Out of the box the trigger pull weight was right around 5 pounds, but the character of the trigger was interesting. Many, if not most striker fired guns try to do the hard wall. Most triggers end up with a creepy, stagey wall.

Rather than toe this line, the XD-M went in a different direction and has more of a rolling break. A rolling break on a striker gun is also a creepy trigger, but the wall is less harsh and you can pull through it easily.

The creep isn’t mushy, but smooth. It’s not quite revolver like, but still predictable. Many people who compete with striker fired handguns in competition shooting end up setting up their triggers to have a rolling break. After 500 rounds down range, the XD-M Elite trigger pull weight dropped a full pound, coming in at just under 4 lbs. I suspect and expect with more time on the range this trigger weight will fall further.

Springfield Armory XD-M Elite 4.5" Tactical OSP

(courtesy David Blanton)

The ergonomics of the gun are quite good. The controls on both sides of the pistol are well relieved. The magazine release feels slightly extended yet doesn’t get in the way of your grip and you won’t have to break your hand hold to drop mags.

The slide release is about the right size and in about the right place. It’s tough to miss in a reload and it’s not so big that your grip is going to pin it down. Since they’re fully ambidextrous, lefties can pretend like people make handguns for them, too. The grip safety features an exaggerated memory bump similar to many 1911 grip safeties.

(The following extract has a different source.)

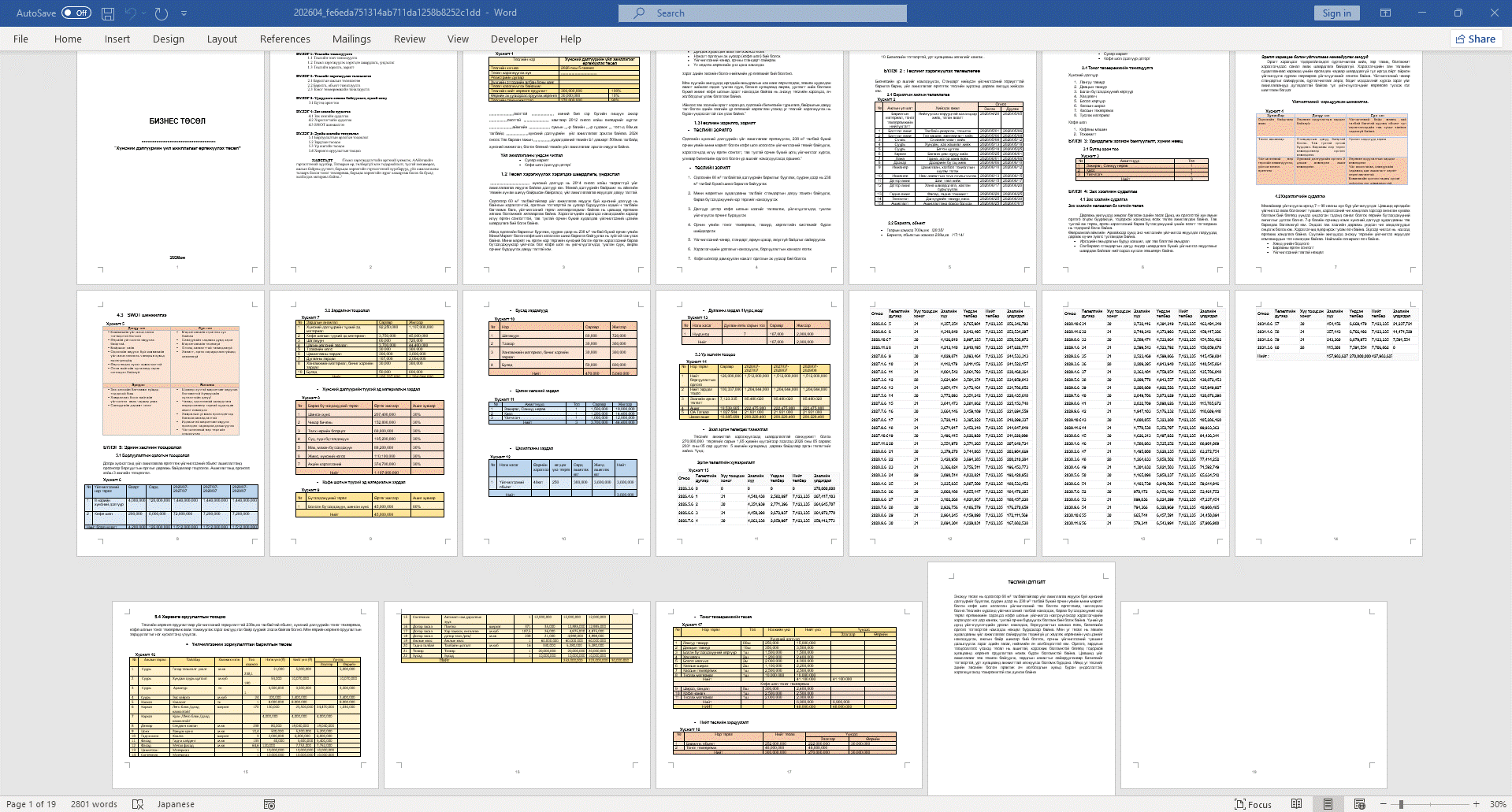Click the zoom slider handle

(1401, 804)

Springfield Armory XD-M Elite 4.5" Tactical OSP

(courtesy David Blanton)

The XD-M grip safety can be a deal breaker for some, but I deliberately tried to cause a failure due to not engaging it. If you’re putting ANY pressure at all on the grip safety, the striker will release. If you miss the grip safety because your grip is too low — that’s hard to do — there’s a good chance the trigger reach is such you won’t be able to depress the trigger blade safety either.

I was skeptical about the grip safety at first, but through use I actually came around to at least a neutral, if not a positive opinion on it. The idea of holstering with my hand off the grip safety is appealing — kind of like hammer checking with a double action gun.

Springfield Armory XD-M Elite 4.5" Tactical OSP

Springfield XDM Elite Tactical OSP 9mm in desert FDE (courtesy David Blanton)

From behind the gun, the grip texturing takes the big ridges with big gaps that lets the skin from your hand flow in between and lock in. This texture is great because it ignores any moisture on your hand and still provides an excellent grip.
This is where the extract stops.